- ASSIGNMENT
From the entries that follow, copy every line with the word "input".

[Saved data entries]
BEGIN

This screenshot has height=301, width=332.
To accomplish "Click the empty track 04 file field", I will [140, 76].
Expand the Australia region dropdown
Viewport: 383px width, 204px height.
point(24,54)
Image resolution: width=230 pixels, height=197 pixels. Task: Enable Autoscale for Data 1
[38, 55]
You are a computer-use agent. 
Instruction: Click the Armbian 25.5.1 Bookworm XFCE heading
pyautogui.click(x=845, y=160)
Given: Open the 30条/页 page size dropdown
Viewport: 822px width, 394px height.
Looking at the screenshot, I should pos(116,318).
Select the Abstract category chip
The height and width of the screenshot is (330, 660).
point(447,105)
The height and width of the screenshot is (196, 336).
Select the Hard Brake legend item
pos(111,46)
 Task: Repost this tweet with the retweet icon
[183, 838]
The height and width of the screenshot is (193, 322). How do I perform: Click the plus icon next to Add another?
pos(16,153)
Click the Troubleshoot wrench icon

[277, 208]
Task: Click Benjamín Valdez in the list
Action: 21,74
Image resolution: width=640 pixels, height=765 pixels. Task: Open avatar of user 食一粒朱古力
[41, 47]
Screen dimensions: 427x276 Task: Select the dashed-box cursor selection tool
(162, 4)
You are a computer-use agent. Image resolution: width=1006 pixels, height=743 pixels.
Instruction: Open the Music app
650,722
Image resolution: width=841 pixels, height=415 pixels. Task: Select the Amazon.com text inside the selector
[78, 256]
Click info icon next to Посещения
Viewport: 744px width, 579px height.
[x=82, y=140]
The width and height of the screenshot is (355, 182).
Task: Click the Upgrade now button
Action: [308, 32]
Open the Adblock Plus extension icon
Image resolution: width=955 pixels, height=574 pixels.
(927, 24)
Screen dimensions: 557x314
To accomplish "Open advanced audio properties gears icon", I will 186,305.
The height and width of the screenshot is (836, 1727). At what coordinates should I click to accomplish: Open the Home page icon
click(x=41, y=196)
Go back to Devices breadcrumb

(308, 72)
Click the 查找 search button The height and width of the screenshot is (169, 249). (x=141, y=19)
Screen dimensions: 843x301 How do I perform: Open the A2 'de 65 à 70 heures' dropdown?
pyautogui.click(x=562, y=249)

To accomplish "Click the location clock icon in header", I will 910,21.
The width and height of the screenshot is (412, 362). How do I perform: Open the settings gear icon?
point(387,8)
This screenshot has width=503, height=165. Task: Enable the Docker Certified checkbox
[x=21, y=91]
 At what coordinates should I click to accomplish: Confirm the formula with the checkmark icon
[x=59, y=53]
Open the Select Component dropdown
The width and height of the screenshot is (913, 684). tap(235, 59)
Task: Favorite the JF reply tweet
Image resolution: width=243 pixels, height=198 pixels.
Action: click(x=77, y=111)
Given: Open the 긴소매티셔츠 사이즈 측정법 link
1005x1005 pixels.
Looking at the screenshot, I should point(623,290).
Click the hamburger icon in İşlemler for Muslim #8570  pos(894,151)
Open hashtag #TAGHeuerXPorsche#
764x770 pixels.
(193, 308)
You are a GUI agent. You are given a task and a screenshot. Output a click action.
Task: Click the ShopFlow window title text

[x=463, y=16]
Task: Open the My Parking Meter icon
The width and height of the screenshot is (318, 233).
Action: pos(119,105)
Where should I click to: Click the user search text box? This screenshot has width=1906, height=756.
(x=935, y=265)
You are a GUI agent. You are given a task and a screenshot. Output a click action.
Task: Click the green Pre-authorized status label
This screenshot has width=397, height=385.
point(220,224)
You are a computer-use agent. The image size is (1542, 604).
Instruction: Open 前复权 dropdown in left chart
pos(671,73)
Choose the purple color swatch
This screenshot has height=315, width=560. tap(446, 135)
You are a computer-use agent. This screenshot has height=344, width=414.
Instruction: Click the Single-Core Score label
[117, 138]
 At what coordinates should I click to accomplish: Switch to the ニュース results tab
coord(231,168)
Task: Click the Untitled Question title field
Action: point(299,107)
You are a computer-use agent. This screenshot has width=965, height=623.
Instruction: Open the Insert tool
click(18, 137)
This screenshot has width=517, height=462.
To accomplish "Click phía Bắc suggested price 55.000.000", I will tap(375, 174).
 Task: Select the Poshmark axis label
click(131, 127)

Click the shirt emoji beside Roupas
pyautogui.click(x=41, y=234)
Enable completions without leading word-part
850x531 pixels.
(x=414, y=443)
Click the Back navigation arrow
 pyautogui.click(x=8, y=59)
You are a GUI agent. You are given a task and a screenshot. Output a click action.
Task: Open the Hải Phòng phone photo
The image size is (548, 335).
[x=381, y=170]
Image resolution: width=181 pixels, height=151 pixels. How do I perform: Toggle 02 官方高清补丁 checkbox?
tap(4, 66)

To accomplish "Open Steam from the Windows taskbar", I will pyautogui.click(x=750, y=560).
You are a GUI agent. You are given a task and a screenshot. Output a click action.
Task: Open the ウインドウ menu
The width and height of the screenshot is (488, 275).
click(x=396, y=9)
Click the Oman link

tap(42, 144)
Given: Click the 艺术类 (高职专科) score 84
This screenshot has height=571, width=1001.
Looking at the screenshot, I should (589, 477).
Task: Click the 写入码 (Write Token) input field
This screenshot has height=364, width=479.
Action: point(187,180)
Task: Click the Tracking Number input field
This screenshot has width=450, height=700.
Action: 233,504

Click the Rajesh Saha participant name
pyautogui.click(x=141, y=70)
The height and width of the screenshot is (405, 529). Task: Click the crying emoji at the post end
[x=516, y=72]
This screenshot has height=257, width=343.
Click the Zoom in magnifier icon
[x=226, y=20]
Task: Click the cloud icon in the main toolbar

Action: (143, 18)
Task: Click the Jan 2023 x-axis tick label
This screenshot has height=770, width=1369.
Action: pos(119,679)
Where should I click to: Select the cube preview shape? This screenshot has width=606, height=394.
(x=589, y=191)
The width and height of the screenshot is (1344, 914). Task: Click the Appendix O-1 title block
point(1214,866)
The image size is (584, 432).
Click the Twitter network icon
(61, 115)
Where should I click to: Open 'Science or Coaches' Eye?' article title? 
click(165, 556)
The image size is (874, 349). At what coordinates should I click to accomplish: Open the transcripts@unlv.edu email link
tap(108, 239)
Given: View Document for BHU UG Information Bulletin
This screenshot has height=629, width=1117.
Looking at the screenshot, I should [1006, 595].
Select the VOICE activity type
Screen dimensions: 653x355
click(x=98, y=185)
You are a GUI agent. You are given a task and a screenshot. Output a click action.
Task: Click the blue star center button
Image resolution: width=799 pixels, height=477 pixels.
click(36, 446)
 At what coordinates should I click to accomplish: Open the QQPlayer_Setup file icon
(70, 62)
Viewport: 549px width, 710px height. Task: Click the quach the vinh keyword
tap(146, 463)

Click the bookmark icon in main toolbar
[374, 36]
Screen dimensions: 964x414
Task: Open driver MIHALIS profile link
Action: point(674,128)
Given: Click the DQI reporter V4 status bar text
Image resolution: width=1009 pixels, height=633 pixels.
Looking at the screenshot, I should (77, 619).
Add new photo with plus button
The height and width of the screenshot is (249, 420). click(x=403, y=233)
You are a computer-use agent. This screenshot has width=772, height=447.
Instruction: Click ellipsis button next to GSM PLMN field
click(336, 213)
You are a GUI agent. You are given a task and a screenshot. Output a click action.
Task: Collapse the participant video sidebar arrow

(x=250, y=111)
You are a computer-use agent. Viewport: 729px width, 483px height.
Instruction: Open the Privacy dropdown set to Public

END

- TASK OUTPUT
Task: Click the 写入码 (Write Token) input field
Task: Click the Tracking Number input field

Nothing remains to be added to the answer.